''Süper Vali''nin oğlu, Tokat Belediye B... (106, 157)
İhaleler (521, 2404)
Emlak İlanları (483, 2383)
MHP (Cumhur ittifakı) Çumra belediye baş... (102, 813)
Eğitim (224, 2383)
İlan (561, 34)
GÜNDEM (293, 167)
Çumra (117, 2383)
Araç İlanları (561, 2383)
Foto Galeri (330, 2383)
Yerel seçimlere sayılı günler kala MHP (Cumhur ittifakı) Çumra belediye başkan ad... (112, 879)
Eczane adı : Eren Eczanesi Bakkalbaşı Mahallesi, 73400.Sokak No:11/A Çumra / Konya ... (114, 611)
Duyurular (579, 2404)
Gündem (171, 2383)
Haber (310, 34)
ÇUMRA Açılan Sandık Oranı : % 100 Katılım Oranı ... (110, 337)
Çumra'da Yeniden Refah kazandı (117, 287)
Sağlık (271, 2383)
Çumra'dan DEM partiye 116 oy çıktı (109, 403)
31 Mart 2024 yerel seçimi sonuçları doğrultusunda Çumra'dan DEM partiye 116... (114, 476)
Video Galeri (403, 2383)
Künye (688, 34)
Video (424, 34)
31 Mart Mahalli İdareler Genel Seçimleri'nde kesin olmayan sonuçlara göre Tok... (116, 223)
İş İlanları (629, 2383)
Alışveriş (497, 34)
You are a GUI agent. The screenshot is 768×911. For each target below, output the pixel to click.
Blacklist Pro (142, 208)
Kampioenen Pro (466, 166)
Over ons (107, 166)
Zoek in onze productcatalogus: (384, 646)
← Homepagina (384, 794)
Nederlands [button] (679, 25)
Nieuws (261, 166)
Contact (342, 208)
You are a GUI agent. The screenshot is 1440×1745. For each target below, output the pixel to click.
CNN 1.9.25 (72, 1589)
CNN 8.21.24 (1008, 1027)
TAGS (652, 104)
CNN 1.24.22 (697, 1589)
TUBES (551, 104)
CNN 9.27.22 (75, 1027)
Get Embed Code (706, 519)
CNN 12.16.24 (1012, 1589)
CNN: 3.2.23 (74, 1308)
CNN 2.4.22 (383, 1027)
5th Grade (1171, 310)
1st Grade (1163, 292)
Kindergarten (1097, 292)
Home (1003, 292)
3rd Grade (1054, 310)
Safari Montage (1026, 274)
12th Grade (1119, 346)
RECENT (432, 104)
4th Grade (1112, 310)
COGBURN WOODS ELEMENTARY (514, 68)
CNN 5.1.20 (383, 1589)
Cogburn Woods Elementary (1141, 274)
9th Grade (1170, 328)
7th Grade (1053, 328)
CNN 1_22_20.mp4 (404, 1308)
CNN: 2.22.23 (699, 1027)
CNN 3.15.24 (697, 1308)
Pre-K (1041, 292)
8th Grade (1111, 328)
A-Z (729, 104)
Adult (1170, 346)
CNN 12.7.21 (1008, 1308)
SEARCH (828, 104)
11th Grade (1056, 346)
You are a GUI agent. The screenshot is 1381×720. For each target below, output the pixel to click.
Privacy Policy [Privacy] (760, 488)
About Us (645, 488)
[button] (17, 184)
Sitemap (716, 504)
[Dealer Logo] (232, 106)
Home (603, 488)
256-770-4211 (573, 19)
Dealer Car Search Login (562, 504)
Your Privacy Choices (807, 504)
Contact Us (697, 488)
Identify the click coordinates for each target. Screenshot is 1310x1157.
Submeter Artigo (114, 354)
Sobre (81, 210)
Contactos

→ **Aim of the task**
From the listing above, pull out each line that contains the string "Cumhur", with uppercase and lowercase letters counting as different.

→ **Problem solution**
MHP (Cumhur ittifakı) Çumra belediye baş... (102, 813)
Yerel seçimlere sayılı günler kala MHP (Cumhur ittifakı) Çumra belediye başkan ad... (112, 879)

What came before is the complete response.